Business Investor buying stock ,cryptocurrency,bitcoin, through a mobile app
(Credit: Jackenjoyphotography / Getty Images)
Business Investor buying stock ,cryptocurrency,bitcoin, through a mobile app
(Credit: Jackenjoyphotography / Getty Images)

Although senior living rental rates have increased higher than expected, creativity in pushing care rates was an even bigger surprise as operators look for ways to recapture increased operating costs, according to a new rate report.

The Chicago-based senior housing data analytics company LivingPath measured annual rate increases for more than 100,000 senior living units — assisted living, independent living and memory care — for the first quarter.

“Seniors housing rates increased 8% to 10% based on unit type — above our expected range of 6% to 8%,” said LivingPath CEO and founder Jonathan Woodrow. “Beyond just base rates, operators are getting more creative to push care rates with traditional levels up an average of 5.7%, and med management up to an average of $556 per month for assisted living and $659 per month for memory care.”

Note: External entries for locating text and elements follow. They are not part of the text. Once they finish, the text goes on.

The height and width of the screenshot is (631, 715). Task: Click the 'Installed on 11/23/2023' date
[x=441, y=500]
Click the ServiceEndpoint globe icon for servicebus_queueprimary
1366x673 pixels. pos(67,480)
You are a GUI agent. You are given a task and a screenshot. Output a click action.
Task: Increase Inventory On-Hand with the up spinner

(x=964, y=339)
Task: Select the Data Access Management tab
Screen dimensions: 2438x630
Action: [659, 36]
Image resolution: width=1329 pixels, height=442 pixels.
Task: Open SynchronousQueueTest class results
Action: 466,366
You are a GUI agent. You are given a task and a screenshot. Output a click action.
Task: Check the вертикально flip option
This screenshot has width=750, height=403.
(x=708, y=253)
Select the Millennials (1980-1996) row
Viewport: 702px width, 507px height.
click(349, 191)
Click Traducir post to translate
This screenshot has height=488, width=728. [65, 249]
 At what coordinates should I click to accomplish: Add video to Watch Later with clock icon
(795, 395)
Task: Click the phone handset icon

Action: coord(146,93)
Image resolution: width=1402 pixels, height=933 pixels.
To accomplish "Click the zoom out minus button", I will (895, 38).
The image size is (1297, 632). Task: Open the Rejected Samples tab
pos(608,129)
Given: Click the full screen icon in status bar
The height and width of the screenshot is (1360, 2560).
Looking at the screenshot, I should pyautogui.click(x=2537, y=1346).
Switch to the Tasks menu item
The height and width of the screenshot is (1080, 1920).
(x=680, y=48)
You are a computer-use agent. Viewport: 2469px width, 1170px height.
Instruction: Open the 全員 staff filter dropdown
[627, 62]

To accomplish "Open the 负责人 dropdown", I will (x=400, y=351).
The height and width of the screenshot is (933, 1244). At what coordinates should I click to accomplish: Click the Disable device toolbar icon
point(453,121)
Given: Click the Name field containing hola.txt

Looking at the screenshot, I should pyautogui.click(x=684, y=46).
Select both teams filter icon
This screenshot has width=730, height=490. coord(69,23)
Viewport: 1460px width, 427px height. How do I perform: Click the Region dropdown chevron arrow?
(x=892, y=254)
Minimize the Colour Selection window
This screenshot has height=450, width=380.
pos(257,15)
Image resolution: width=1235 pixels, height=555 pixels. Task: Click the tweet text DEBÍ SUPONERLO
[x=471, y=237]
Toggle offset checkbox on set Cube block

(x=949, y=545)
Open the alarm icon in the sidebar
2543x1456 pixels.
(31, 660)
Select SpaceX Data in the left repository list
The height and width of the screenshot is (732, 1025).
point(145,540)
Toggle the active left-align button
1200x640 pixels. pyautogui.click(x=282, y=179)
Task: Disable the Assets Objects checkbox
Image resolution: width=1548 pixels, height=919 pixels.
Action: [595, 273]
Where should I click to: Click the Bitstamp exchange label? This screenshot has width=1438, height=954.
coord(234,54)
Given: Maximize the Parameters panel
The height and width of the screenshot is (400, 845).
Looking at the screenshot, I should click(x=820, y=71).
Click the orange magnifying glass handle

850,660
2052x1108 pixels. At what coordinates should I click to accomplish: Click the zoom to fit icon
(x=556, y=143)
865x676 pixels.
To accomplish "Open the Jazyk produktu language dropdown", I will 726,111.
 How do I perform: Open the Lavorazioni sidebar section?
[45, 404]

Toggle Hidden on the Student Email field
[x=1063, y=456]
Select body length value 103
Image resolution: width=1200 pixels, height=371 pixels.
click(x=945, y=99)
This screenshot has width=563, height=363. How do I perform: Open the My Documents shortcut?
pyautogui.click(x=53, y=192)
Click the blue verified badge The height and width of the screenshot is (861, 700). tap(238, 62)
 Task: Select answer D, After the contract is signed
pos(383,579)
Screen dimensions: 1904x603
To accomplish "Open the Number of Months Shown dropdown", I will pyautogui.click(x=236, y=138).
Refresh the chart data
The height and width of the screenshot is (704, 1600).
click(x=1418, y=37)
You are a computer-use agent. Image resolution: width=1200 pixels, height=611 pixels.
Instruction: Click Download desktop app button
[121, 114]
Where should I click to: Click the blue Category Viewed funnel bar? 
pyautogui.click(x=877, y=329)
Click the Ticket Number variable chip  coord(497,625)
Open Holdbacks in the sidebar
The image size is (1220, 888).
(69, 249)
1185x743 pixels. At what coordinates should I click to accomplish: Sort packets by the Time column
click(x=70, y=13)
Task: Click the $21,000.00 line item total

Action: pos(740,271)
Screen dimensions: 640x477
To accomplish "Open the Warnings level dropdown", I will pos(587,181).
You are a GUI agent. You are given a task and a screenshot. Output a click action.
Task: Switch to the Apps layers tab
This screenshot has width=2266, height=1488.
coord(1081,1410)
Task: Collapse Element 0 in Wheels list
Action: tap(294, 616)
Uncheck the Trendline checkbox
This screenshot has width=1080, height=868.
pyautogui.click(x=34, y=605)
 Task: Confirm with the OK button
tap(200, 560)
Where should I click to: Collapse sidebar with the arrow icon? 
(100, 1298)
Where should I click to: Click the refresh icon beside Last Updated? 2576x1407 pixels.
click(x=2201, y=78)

Independent living one-bedroom units and memory care private units saw the strongest growth with rate increases, 9.1% and 9.8%, respectively. Assisted living shared and studio units both grew 8%, which was the smallest increase across the dataset.

The three drivers that determine the life or death of a building financially, Woodrow said, are census, rate and labor. The top 15% to 20% of operators have seen margins approach or return to pre-COVID levels, he added.

But operators also have an elevated floor on labor costs: minimum wage increased in 23 states, and lingering COVID-19 testing and personal protective equipment costs, which initially were modeled as one-time expenses in the capital markets, have not gone away. 

Woodrow, who previously was part of the Welltower real estate investment trust team, said to look for operators’ continued rigor in analyzing and passing through increased labor costs and lingering personal protective equipment expenses.

“If you’re looking to solve for what you think is a healthy NOI [net operating income] market at the operator and capital partner level, you need to find a way to push rates — both asking and in-place,” he said. 

Capturing actual services delivered

Along with higher rental rates, care rates are increasing. Woodrow said that for the first time, he’s seeing much restructuring of care packages and different resident reassessment strategies. Additionally, he said, he is seeing several operators layering in 10 to 12 different care levels and actively reassessing care to be able to appropriately charge for those services.

Part of that restructuring of care rates can be attributed to an “acuity creep” that started early in the pandemic. Average care needs in assisted living and memory care have increased, he said, and that increase is reflected in the cost and rate structures.

Care rates in assisted living and memory care are increasing 5.6% and 5.8%, respectively. Assisted living medication management rates are up 6.7%.

Woodrow said that many operators are using bundling and stratification, as well as creativity, on the care fee side as they try to match rates strategically to accompany increases in labor costs. Capital partners also are interested in those numbers, he added, and high-level feedback is that those fee structure changes are encouraging.

The pandemic, Woodrow said, has operators dealing with a more price-insensitive and care-sensitive consumer. 

“Oftentimes at the top of the market, operators are competing on clinical value,” he said, adding that clients have told him that prospective residents will go elsewhere if they believe the quality of care they seek isn’t being offered.

The next step for LifePath, Woodrow said, will be to stratify its national data sets to include directional benchmarking, placing rate and occupancy positioning into perspective relative to the broader submarkets and updated state data sets, as well as national benchmarking.